Data for this exercise »
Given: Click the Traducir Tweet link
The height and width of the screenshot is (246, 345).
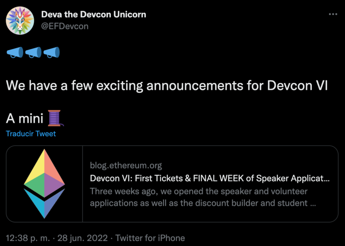Looking at the screenshot, I should pos(31,134).
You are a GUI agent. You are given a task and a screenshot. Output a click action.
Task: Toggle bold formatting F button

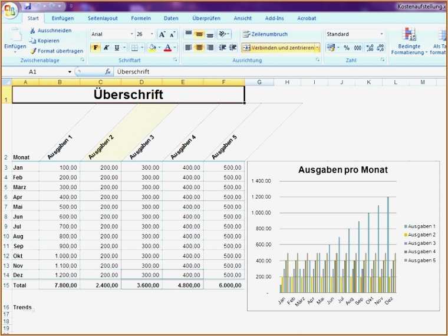point(95,47)
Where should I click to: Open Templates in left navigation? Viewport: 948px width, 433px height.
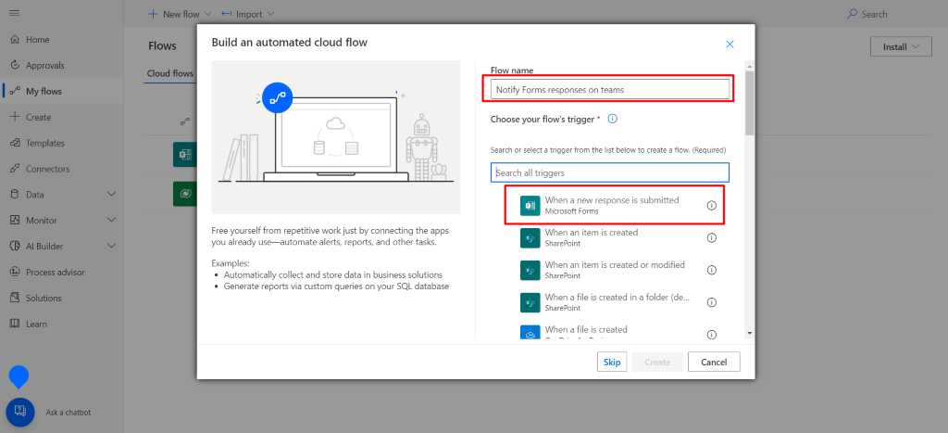[x=44, y=143]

Work instruction » The records above should be copied word for word, with the pictures left out.

Result of the exercise »
Given: Click the Traducir Tweet link
The height and width of the screenshot is (246, 345).
Looking at the screenshot, I should pos(31,134).
You are a GUI agent. You are given a task and a screenshot. Output a click action.
Task: Toggle bold formatting F button

point(95,47)
Where should I click to: Open Templates in left navigation? Viewport: 948px width, 433px height.
[x=44, y=143]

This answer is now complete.